Dream of digital India

Even as India has the world’s second-largest internet user base today, there is a huge untapped consumer base in the country still. In 2019, India had 560 million internet users, which is still under 50% of its total population.

So, some say, Google, Facebook, and Amazon are possibly making “early investments” in a booming digital economy.

“India has great human resources. The brain drain too will reverse on account the permanent job loss globally due to the pandemic, adding to this quality manpower,” said Naushad Panjwani, regional president at the Indo American Chamber of Commerce (IACC), which promotes trade ties between the two countries.

These investments will further accelerate the digital opportunities in India, according to Ami Shah, co-founder of a Mumbai-based social media marketing firm, IntelliAssist. “We have favourable demographics, rising consumption, increasing technology adoption, and impressive mobile and internet penetration. While it can be argued that the internet economy’s share in the overall economy is small currently, we cannot deny the fact that FDIs (foreign direct investments) play a critical role in removing inefficiencies at multiple levels.”

Besides, the internal strengths, there are external factors that favour India.

Because China

India is frequently pitched as the “next China,” and that might be a reason why investors are so upbeat about the country’s long-term prospects. “Around 20 years ago China was at the same GDP as India is today. In these 20 years, China’s GDP has grown five times and India has the potential for similar growth,” Panjwani said.

While the sentiment had been around for some time, India is particularly gaining from the world’s rising dislike for China following the Covid-19 outbreak. For instance, around 200 US-based manufacturing firms are reportedly looking to shift their base to India from China.

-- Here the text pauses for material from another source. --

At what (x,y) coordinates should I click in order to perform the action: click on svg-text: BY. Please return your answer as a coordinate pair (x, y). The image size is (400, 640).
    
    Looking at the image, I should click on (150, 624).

In addition, given China’s walled gardens, it is not an option for many multinational firms. “The companies investing in India today are in any case not permitted to operate in China (Google, Facebook, and Amazon). So it is more to do with India’s potential than with diverting from China,” Panjawani said.

Besides, some say that these investments may fill the gaps in India’s economy, which takes away the degrowth-related fears in the long-term.

A promising future

FDI provides resources to upgrade technology, infrastructure, and supply chains, which will, directly and indirectly, help the overall growth of the economy, said Shah of IntelliAssist.

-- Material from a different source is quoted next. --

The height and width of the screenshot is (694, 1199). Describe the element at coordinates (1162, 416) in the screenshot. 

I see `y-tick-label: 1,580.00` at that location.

Stronger digital infrastructure will also provide support to the country’s small and medium enterprises, which are the backbone of the country’s economy. “Sectors such as unorganised retail, telecom, technology hardware, along with education and finance in the form of ed-tech/fin-tech look likely to gain the most from such investments,” said Aviral Gupta, chief strategy officer of an experiential travel company Zostel.

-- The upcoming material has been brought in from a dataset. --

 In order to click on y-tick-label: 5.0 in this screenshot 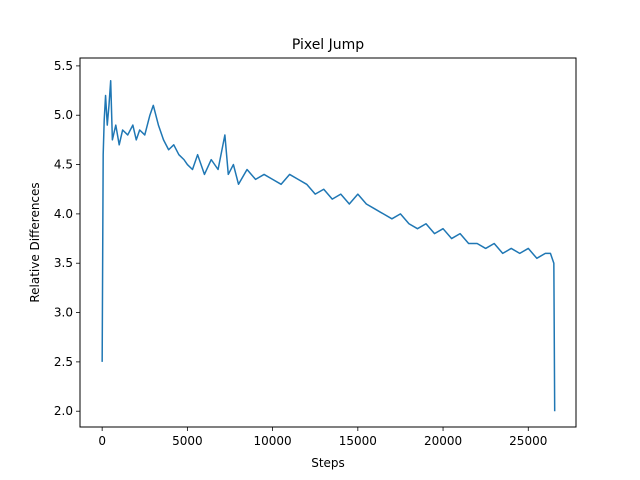, I will do `click(64, 115)`.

However, there is a need for the Indian government to ensure that these investments don’t give foreign firms a free hand at exploiting the country’s resources. Among other things, Gupta said, the Indian government needs to put in place strong data protection laws to ensure the safety and security of its people. Such laws, he said, are essential also to ensure “keep tabs on the ever-growing influence of such firms on user data, which will be essential for healthy competition and provide opportunities for other Indian companies to grow and innovate.”